RECORDS TO PROCESS
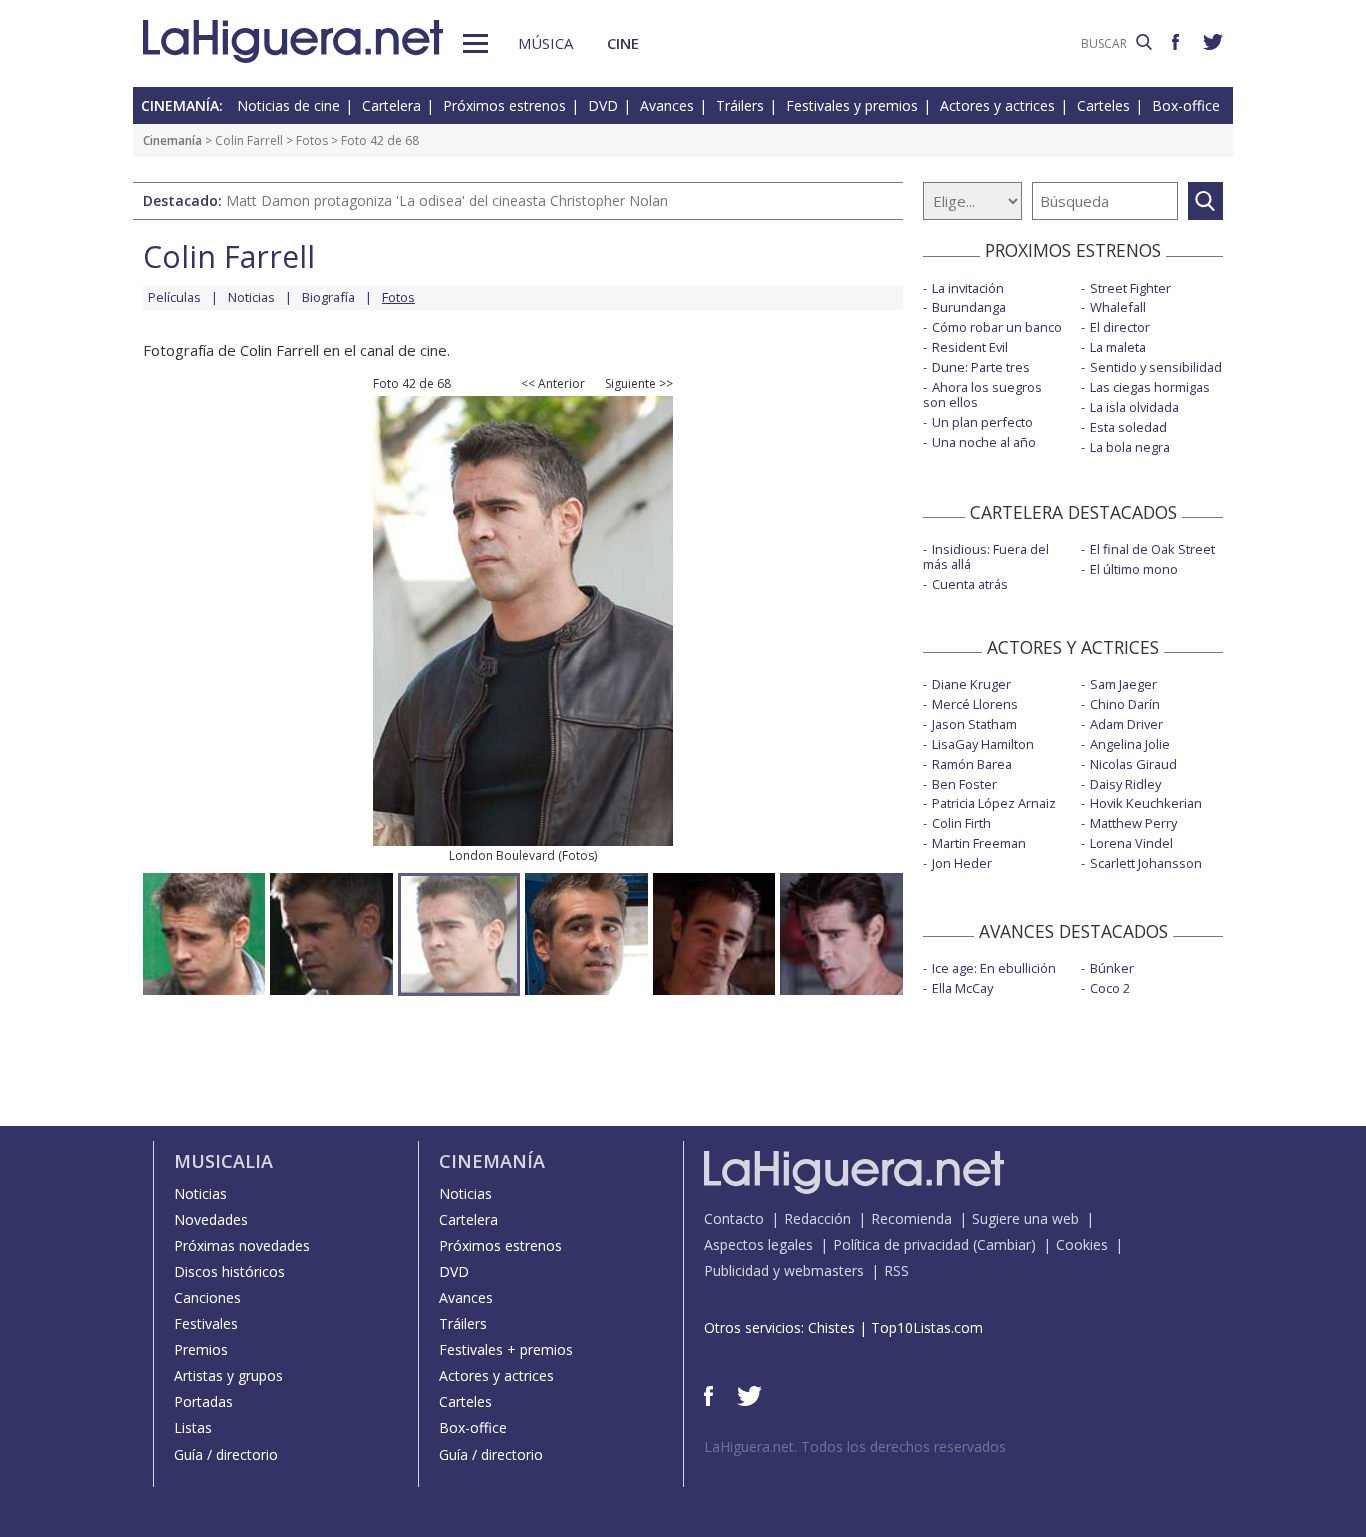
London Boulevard (502, 855)
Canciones (207, 1297)
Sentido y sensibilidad (1156, 367)
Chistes (831, 1327)
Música (545, 43)
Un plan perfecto (982, 422)
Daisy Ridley (1125, 784)
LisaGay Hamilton (983, 744)
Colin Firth (961, 823)
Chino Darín (1125, 704)
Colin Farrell (249, 140)
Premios (201, 1349)
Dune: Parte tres (981, 367)
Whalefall (1118, 307)
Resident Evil (970, 347)
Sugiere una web (1025, 1218)
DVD (603, 105)
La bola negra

TASK DESCRIPTION
From the line that contains "Un plan perfecto (982, 422)" through the final line of the material, copy every line exactly, including both ends.

OUTPUT FOR THIS EXERCISE
Un plan perfecto (982, 422)
Daisy Ridley (1125, 784)
LisaGay Hamilton (983, 744)
Colin Firth (961, 823)
Chino Darín (1125, 704)
Colin Farrell (249, 140)
Premios (201, 1349)
Dune: Parte tres (981, 367)
Whalefall (1118, 307)
Resident Evil (970, 347)
Sugiere una web (1025, 1218)
DVD (603, 105)
La bola negra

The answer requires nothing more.